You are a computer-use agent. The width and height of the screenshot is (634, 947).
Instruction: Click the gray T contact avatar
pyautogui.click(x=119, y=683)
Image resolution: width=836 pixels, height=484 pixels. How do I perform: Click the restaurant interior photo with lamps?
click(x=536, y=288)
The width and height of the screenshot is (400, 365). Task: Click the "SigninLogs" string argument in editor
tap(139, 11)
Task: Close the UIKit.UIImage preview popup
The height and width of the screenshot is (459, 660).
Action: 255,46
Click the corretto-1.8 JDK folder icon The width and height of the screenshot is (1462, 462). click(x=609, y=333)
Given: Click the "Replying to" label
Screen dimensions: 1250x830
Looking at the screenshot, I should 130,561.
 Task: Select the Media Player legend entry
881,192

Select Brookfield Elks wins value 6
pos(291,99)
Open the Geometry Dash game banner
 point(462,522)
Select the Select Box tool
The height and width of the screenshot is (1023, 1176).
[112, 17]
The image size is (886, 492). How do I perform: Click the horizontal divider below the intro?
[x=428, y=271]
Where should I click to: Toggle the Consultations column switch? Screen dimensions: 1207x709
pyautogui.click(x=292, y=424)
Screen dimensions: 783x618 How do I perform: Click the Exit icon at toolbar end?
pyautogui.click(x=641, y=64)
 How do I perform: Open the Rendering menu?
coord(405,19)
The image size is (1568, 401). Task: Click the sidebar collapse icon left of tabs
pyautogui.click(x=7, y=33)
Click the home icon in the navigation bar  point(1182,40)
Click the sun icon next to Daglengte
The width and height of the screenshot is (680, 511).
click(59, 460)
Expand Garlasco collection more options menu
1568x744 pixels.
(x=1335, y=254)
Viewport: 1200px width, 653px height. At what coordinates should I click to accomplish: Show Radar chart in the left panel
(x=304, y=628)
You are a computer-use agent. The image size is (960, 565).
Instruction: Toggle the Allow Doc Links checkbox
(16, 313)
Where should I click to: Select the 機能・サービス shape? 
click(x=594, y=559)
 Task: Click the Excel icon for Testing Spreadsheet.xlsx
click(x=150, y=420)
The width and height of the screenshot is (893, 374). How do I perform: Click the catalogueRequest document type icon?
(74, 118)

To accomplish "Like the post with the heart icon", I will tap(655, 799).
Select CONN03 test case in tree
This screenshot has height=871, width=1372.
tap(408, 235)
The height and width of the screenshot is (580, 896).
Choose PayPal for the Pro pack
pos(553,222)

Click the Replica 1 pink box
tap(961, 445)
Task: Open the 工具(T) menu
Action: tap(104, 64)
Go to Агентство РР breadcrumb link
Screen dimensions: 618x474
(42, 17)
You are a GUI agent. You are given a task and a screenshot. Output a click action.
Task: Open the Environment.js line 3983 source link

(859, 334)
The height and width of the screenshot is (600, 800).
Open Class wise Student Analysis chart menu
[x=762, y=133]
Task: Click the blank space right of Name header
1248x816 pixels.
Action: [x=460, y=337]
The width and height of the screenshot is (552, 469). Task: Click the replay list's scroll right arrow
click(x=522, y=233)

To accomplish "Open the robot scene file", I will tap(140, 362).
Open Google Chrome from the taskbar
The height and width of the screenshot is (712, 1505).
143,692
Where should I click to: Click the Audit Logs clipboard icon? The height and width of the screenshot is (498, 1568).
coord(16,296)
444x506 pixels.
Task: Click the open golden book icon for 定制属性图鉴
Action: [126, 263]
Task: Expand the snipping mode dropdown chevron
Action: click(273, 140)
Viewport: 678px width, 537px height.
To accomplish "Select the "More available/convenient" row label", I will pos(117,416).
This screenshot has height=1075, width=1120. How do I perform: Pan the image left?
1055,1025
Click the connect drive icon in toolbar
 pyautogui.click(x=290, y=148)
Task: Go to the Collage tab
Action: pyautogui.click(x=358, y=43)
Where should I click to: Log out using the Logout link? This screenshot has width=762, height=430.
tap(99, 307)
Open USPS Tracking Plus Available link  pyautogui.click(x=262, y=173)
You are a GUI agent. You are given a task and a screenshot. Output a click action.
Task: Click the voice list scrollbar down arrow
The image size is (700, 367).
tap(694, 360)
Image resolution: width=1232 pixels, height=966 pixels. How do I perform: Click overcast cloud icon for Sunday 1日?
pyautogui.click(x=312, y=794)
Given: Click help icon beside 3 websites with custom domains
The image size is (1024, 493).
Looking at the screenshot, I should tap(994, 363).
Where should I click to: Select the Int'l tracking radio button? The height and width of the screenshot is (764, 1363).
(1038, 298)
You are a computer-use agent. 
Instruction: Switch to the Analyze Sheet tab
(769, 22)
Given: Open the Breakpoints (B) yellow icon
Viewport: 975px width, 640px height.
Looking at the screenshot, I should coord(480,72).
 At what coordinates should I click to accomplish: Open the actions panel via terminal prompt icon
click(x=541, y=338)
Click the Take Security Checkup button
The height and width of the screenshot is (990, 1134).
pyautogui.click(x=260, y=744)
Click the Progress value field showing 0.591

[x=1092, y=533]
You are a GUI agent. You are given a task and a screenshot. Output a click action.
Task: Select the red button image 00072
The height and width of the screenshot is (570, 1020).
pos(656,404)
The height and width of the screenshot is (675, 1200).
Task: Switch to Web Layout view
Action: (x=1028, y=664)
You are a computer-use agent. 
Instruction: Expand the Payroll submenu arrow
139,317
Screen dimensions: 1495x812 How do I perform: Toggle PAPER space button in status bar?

== AIM OF THE EXERCISE ==
All of the entries above need to be retyped exactly.

== EXERCISE OUTPUT ==
You are a computer-use agent. The width and height of the screenshot is (634, 947).
Instruction: Click the gray T contact avatar
pyautogui.click(x=119, y=683)
Image resolution: width=836 pixels, height=484 pixels. How do I perform: Click the restaurant interior photo with lamps?
click(x=536, y=288)
The width and height of the screenshot is (400, 365). Task: Click the "SigninLogs" string argument in editor
tap(139, 11)
Task: Close the UIKit.UIImage preview popup
The height and width of the screenshot is (459, 660).
Action: 255,46
Click the corretto-1.8 JDK folder icon The width and height of the screenshot is (1462, 462). click(x=609, y=333)
Given: Click the "Replying to" label
Screen dimensions: 1250x830
Looking at the screenshot, I should 130,561.
 Task: Select the Media Player legend entry
881,192

Select Brookfield Elks wins value 6
pos(291,99)
Open the Geometry Dash game banner
 point(462,522)
Select the Select Box tool
The height and width of the screenshot is (1023, 1176).
[112, 17]
The image size is (886, 492). How do I perform: Click the horizontal divider below the intro?
[x=428, y=271]
Where should I click to: Toggle the Consultations column switch? Screen dimensions: 1207x709
pyautogui.click(x=292, y=424)
Screen dimensions: 783x618 How do I perform: Click the Exit icon at toolbar end?
pyautogui.click(x=641, y=64)
 How do I perform: Open the Rendering menu?
coord(405,19)
The image size is (1568, 401). Task: Click the sidebar collapse icon left of tabs
pyautogui.click(x=7, y=33)
Click the home icon in the navigation bar  point(1182,40)
Click the sun icon next to Daglengte
The width and height of the screenshot is (680, 511).
click(59, 460)
Expand Garlasco collection more options menu
1568x744 pixels.
(x=1335, y=254)
Viewport: 1200px width, 653px height. At what coordinates should I click to accomplish: Show Radar chart in the left panel
(x=304, y=628)
You are a computer-use agent. The image size is (960, 565).
Instruction: Toggle the Allow Doc Links checkbox
(16, 313)
Where should I click to: Select the 機能・サービス shape? 
click(x=594, y=559)
 Task: Click the Excel icon for Testing Spreadsheet.xlsx
click(x=150, y=420)
The width and height of the screenshot is (893, 374). How do I perform: Click the catalogueRequest document type icon?
(74, 118)

To accomplish "Like the post with the heart icon", I will tap(655, 799).
Select CONN03 test case in tree
This screenshot has height=871, width=1372.
tap(408, 235)
The height and width of the screenshot is (580, 896).
Choose PayPal for the Pro pack
pos(553,222)

Click the Replica 1 pink box
tap(961, 445)
Task: Open the 工具(T) menu
Action: tap(104, 64)
Go to Агентство РР breadcrumb link
Screen dimensions: 618x474
(42, 17)
You are a GUI agent. You are given a task and a screenshot. Output a click action.
Task: Open the Environment.js line 3983 source link

(859, 334)
The height and width of the screenshot is (600, 800).
Open Class wise Student Analysis chart menu
[x=762, y=133]
Task: Click the blank space right of Name header
1248x816 pixels.
Action: [x=460, y=337]
The width and height of the screenshot is (552, 469). Task: Click the replay list's scroll right arrow
click(x=522, y=233)

To accomplish "Open the robot scene file", I will tap(140, 362).
Open Google Chrome from the taskbar
The height and width of the screenshot is (712, 1505).
143,692
Where should I click to: Click the Audit Logs clipboard icon? The height and width of the screenshot is (498, 1568).
coord(16,296)
444x506 pixels.
Task: Click the open golden book icon for 定制属性图鉴
Action: [126, 263]
Task: Expand the snipping mode dropdown chevron
Action: click(273, 140)
Viewport: 678px width, 537px height.
To accomplish "Select the "More available/convenient" row label", I will pos(117,416).
This screenshot has height=1075, width=1120. How do I perform: Pan the image left?
1055,1025
Click the connect drive icon in toolbar
 pyautogui.click(x=290, y=148)
Task: Go to the Collage tab
Action: pyautogui.click(x=358, y=43)
Where should I click to: Log out using the Logout link? This screenshot has width=762, height=430.
tap(99, 307)
Open USPS Tracking Plus Available link  pyautogui.click(x=262, y=173)
You are a GUI agent. You are given a task and a screenshot. Output a click action.
Task: Click the voice list scrollbar down arrow
The image size is (700, 367).
tap(694, 360)
Image resolution: width=1232 pixels, height=966 pixels. How do I perform: Click overcast cloud icon for Sunday 1日?
pyautogui.click(x=312, y=794)
Given: Click help icon beside 3 websites with custom domains
The image size is (1024, 493).
Looking at the screenshot, I should tap(994, 363).
Where should I click to: Select the Int'l tracking radio button? The height and width of the screenshot is (764, 1363).
(1038, 298)
You are a computer-use agent. 
Instruction: Switch to the Analyze Sheet tab
(769, 22)
Given: Open the Breakpoints (B) yellow icon
Viewport: 975px width, 640px height.
Looking at the screenshot, I should coord(480,72).
 At what coordinates should I click to accomplish: Open the actions panel via terminal prompt icon
click(x=541, y=338)
Click the Take Security Checkup button
The height and width of the screenshot is (990, 1134).
pyautogui.click(x=260, y=744)
Click the Progress value field showing 0.591

[x=1092, y=533]
You are a GUI agent. You are given a task and a screenshot. Output a click action.
Task: Select the red button image 00072
The height and width of the screenshot is (570, 1020).
pos(656,404)
The height and width of the screenshot is (675, 1200).
Task: Switch to Web Layout view
Action: (x=1028, y=664)
You are a computer-use agent. 
Instruction: Expand the Payroll submenu arrow
139,317
Screen dimensions: 1495x812 How do I perform: Toggle PAPER space button in status bar?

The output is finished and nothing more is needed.